The unpriv=n part tells postfix to run as root (and not under the postfix user!). Why does PLESK configure postfix to run as root? Which services does need that extended privileges? Can I safely change unpriv=n to unpriv=y to let postfix run under unix user postfix instead of root and thus more safely?

 

[IgorG]

Why does PLESK configure postfix to run as root? Which services does need that extended privileges?

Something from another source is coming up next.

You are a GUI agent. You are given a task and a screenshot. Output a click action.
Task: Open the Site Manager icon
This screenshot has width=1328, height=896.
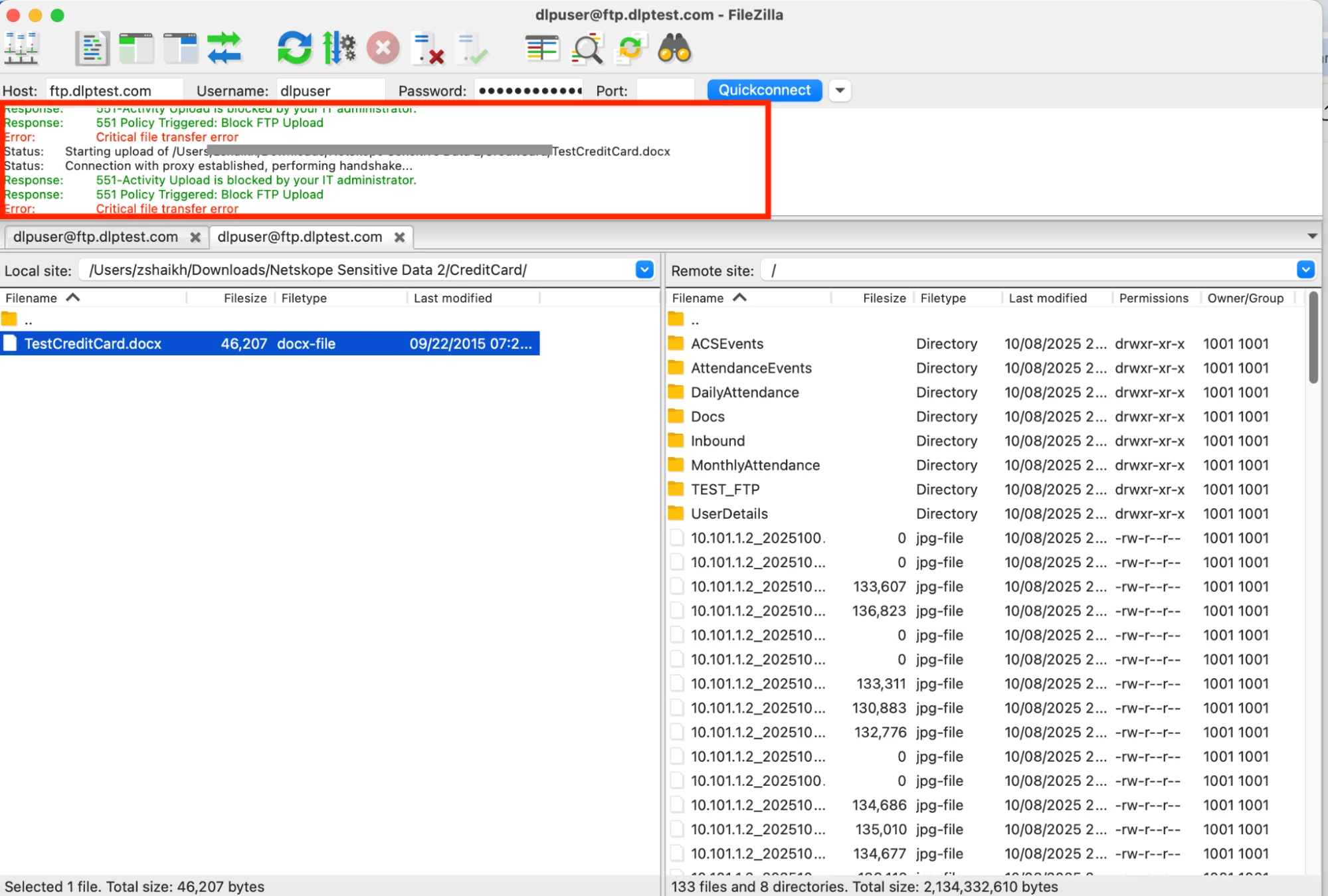21,48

Because it is the master process, and this is necessary for binding to ports < 1024 at least.
You can try to set up more secure permissions but note that we do not test and support it.

 

[Maximilian Füsslin]

Thank you for your answer.
Ok I understand that master process must be running as root because of port bindings. But what about the spawning-processes (postfix does spawn new process if mails get send out, which should run as user postfix).
I try to secure my server, especially the mail delivery (because I had spam issues in the past). So I want only postfix to be allowed to send mails through destination port 25.
Iptables:

iptables -A OUTPUT -m owner --uid-owner postfix -p tcp -m tcp --dport 25 -j ACCEPT
iptables -A OUTPUT -p tcp -m tcp --dport 25 -j REJECT --reject-with icmp-port-unreachable

But with this rule no more emails can be send. Therefore postfix does not run under the "postfix" user as it is recommended by the postfix manual.
If I use however:

iptables -A OUTPUT -m owner --uid-owner root -p tcp -m tcp --dport 25 -j ACCEPT
iptables -A OUTPUT -p tcp -m tcp --dport 25 -j REJECT --reject-with icmp-port-unreachable

Emails can be delivered. So my conclusion is that the whole postfix stuff is running as root (not only the master process).
Is that right?

 

[IgorG]

Is that right?

No. Spawning processes run with lower privileges.

 

[Maximilian Füsslin]

Ok. Thank you for clarification. But then there is the question why the iptables rule does prevent email sending. Because if the spawning processes run under the user postfix the iptables rule should work and let traffic pass through...
Can you help me with an iptables rule which only allows postfix to send emails though port 25?
Thank you.

 

[IgorG]

Why don't you just use the Outgoing Mail Control Plesk feature?

 

[Maximilian Füsslin]

Because I thought that maybe some other non-PLESK services / programs can (mis-)use postfix to send spam f.e.
I enabled Outgoing Mail Control-Feature already in PLESK limiting email sending to 300 for my domain (and disallow sendmail).